Pastore della Lessinia e del Lagorai: il lavoratore delle malghe
Il Pastore della Lessinia e del Lagorai è un cane da pastore veneto‑trentino, storicamente impiegato nelle malghe per condurre bovini e ovini. Di solito è di taglia media, agile e scattante, con un mantello che può essere merle, nero, fulvo o combinato. È un cane molto reattivo e sensibile, che instaura un forte legame con il suo riferimento umano. Ha bisogno di un contesto dinamico e di attività strutturate, come obedience, agility o sheepdog amatoriale, per incanalare la sua energia. La vita in appartamento è possibile solo con proprietari esperti e molto presenti, altrimenti tende a sviluppare comportamenti di frustrazione e iperattività.
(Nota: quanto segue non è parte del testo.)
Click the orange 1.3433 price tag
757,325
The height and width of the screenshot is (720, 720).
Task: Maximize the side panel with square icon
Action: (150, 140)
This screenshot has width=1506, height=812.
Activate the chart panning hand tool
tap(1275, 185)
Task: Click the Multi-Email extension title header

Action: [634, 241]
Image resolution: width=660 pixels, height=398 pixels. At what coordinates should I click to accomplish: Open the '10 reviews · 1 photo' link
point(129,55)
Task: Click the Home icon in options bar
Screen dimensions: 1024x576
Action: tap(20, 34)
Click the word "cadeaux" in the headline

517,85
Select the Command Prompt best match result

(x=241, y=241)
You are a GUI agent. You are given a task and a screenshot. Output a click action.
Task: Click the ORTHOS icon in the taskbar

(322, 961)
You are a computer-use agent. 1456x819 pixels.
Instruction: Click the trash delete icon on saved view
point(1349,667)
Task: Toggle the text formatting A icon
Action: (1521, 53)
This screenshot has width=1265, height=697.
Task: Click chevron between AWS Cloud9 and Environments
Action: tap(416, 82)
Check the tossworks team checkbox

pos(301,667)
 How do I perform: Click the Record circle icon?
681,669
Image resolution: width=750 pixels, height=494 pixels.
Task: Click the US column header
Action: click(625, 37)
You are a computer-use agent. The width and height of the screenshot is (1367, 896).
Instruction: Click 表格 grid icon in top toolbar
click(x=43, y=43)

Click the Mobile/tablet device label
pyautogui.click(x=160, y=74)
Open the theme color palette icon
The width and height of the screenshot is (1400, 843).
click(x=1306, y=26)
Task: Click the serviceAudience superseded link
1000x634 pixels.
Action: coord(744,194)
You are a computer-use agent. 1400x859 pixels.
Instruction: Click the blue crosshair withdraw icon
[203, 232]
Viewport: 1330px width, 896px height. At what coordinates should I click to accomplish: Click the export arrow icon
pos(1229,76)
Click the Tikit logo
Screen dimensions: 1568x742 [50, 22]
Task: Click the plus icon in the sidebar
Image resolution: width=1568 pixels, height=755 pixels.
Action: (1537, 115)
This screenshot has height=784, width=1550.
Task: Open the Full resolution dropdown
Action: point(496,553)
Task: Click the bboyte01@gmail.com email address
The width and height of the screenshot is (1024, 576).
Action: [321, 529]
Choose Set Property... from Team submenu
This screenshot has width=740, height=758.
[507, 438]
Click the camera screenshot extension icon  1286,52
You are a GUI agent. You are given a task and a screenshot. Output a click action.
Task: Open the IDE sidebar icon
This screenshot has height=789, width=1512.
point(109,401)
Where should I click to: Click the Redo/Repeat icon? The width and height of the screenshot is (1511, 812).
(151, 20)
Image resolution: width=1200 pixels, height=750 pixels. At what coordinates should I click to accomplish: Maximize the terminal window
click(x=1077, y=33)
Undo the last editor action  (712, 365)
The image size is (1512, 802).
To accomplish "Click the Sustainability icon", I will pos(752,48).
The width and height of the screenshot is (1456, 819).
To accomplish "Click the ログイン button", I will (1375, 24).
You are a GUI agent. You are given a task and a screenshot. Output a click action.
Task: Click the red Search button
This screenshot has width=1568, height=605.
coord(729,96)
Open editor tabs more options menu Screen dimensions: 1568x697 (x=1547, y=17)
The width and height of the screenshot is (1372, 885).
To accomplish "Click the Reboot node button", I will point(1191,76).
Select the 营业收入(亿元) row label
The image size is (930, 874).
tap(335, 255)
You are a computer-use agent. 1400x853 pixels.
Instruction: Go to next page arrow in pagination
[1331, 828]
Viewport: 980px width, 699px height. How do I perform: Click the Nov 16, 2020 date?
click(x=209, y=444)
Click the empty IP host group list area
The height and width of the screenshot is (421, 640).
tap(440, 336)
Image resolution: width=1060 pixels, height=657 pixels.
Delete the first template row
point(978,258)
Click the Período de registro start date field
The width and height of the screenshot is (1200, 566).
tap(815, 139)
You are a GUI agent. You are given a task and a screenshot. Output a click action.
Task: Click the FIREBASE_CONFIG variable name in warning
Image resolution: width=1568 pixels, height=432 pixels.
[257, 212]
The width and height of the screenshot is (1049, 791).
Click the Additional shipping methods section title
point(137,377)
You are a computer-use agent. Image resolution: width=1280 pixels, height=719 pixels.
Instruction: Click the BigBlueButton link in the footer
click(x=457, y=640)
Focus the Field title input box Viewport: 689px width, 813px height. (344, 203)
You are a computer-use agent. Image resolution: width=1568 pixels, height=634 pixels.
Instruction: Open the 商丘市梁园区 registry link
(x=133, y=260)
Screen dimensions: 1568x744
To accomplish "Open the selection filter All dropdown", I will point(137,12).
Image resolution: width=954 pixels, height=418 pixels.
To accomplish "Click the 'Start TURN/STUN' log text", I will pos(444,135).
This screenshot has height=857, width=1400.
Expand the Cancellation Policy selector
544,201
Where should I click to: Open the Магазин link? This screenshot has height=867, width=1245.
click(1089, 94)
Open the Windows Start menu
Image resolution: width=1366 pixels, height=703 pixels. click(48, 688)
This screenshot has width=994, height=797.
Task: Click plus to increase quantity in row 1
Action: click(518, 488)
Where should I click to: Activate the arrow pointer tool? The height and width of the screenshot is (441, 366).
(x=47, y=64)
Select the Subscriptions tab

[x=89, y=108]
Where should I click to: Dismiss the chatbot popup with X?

Altri cani da pastore italiani poco noti
Oltre ai nomi già citati, esistono altre razze o popolazioni locali di cani da pastore italiani ancora in fase di riconoscimento o tutela: dal Pastore Apuano al Pastore delle Alpi Apuane, fino a varietà regionali non ancora formalizzate. Molti di questi cani condividono caratteristiche comuni: forte istinto di conduzione o guardiania, grande resistenza fisica, spiccata intelligenza e una certa riservatezza verso gli estranei. Prima di adottarne uno è importante informarsi presso allevatori seri, pastori e associazioni di tutela delle razze autoctone, per verificare compatibilità con il proprio stile di vita.
In sintesi, i cani da pastore italiani meno conosciuti rappresentano un patrimonio culturale e genetico prezioso, frutto di secoli di selezione funzionale. Non sono cani per tutti: hanno esigenze di spazio, movimento e stimolazione mentale spesso superiori alla media e richiedono proprietari consapevoli, pronti a offrire tempo, formazione ed esperienze adeguate. Con le giuste attenzioni, però, si rivelano compagni straordinari, fedeli e collaborativi, capaci di accompagnare l’uomo non solo nelle attività rurali, ma anche in percorsi sportivi e di vita quotidiana ricchi di complicità.